Expert Answers: Embolization for Endometriosis, Adenomyosis, and Fibroids, Part 2
Read Part 1 of our interview with Dr. Hardee
According to our 2020 Endometriosis In America data, 36 percent of endo warriors are also diagnosed with adenomyosis. To learn about the treatment and management of endometriosis and adenomyosis, we spoke to Dr. Eric Hardee, board-certified vascular interventional radiologist and co-founder of Houston Fibroids and Texas Endovascular Associates. Dr. Hardee has been performing uterine fibroid embolizations in the Houston, Texas, area for over 20 years.
What are some scenarios in which a patient would not be a good candidate for this embolization and might need a more invasive surgical procedure instead?
“Well, if they have primarily abdominal and pelvic endometriosis, in which the endometrial implants or the endometrial cysts are outside the uterus, inside the abdomen or pelvis – say on bowel, on the bladder, things like that – that needs surgical treatment. Those patients would go to a gynecologist for surgery. But you can have patients with mixed disease. I have treated patients that had adenomyosis of the uterus, and they had horrible, painful cycles, bloating, painful intercourse. And they also had – you could see when you did the MRI – cystic lesions inside the pelvis filled with blood products. They're called endometriomas, or "chocolate cysts." If they were looking to avoid having a hysterectomy, they would need to have both embolization and surgery, usually laparoscopic surgery, to use a laser to obliterate the endometrial implants and to remove the endometrial cysts. Surgery will get rid of the abdominal-pelvic symptoms, but it will not get rid of the painful heavy cycles and the bloating if they also have adenomyosis. So some patients end up having a combination of surgery and embolization.
Also, some patients we see, they just have pelvic pain. They don't have any bleeding. We do an MRI. They don't have fibroids. They have very minimal adenomyosis. But we don't see endometrial implants or endometrial cysts. Those patients we would not treat. If they don't have a gynecologist, we refer them to one of our gynecologists we work with that have good laparoscopic skills for them to look into surgical treatment for that.”
Why hasn’t my doctor suggested embolization before?
“Well, for patients with fibroids or adenomyosis, the majority of gynecologists will offer them hysterectomy as their only option. And there's a number of reasons for that, and every physician is different. But in a nutshell, when somebody goes to a physician and they have a problem, and the physician wants to treat that problem, they're going to look inside their own toolbox. They're not going to look inside somebody else's toolbox to solve a problem. So, that's 1 of the reasons why they may say hysterectomy is the only option – because they don't perform this procedure and they're not familiar with it, or they just think that surgery is the best option. Then there's a subset of physicians who may want to perform surgery, but they explain all the options to their patients. And then the patients go looking for somebody who performs this procedure.
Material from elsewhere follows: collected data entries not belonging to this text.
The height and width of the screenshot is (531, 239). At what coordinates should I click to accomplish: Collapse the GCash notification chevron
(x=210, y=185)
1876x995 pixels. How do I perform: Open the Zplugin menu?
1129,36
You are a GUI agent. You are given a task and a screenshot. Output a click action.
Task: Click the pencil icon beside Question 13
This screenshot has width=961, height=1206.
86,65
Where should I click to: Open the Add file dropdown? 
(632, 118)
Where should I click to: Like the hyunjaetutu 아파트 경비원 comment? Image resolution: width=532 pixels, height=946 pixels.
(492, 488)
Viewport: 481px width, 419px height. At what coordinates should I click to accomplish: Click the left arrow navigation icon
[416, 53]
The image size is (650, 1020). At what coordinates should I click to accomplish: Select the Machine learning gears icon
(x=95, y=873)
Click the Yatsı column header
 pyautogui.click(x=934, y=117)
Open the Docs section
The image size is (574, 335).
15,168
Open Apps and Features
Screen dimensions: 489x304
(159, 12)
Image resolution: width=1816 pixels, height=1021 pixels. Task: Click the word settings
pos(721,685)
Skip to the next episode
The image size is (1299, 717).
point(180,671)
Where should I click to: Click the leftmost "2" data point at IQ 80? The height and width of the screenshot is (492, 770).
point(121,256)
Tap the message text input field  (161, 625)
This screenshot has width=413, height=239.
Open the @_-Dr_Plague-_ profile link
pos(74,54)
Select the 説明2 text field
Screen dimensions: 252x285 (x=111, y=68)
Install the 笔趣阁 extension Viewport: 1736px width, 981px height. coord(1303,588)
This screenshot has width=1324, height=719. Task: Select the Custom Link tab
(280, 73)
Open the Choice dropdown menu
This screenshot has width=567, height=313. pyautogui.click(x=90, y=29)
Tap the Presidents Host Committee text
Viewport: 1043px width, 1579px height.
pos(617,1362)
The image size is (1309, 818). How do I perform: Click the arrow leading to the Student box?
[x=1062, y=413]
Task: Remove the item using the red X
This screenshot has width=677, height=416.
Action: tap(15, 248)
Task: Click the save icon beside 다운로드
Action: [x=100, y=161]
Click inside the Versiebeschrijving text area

We view embolization as a great option for patients looking to avoid surgery. If patients aren't getting that information from locations where they normally should get the information, we feel obligated to push that information directly to the patients and let them decide what's the best option for their own particular case.”
What are your tips for getting a second opinion or finding treatment options?
“I would actually direct patients to social media groups. We get a lot of patients who come to us through these independent Facebook groups. There are Facebook groups in the local area composed of women with fibroids and women with endometriosis and adenomyosis. Once you have a few patients who are very active in social media that have had the procedure, they use their prior experience to really help out their community members. Social media groups are a great way to get information, and that's really helped get the word out about uterine fibroid embolizations. Members of those groups typically will have recommendations of who to go to and sometimes recommendations of who not to go to.”
What are some reasons that a surgeon might hesitate to perform multiple surgeries for endometriosis or want to delay surgical treatment for younger patients?
“If a patient has pure abdominal or pelvic endometriosis, laparoscopic surgery may be beneficial. Every time you operate and go inside the abdomen or pelvis, there's the potential to form scar tissue otherwise known as adhesions. That could lead to infertility and other issues. Every time you go into the pelvis, no matter if it's for laparoscopic surgery or for hysterectomy, down the road you create this situation called a "hostile pelvis," where you have to go in a third or fourth time, and each successive surgery becomes extremely more difficult. I get referrals for patients who could be a myomectomy candidate for fibroids, but they've already had 3 or 4 myomectomies, and the gynecologist is reluctant to operate on them again, because the last pelvic surgery they performed on this patient was exceedingly difficult. And so that's 1 reason why younger patients are typically trying to put off surgery as long as possible. There's really no good workaround in that regard, if you have abdominal-pelvic endometriosis. For pure adenomyosis or predominantly adenomyosis, we actually offer younger patients embolization treatment once they have failed medical therapy, including a Mirena IUD, because we're not treating it in a surgical fashion that can lead to scar tissue in the pelvis.”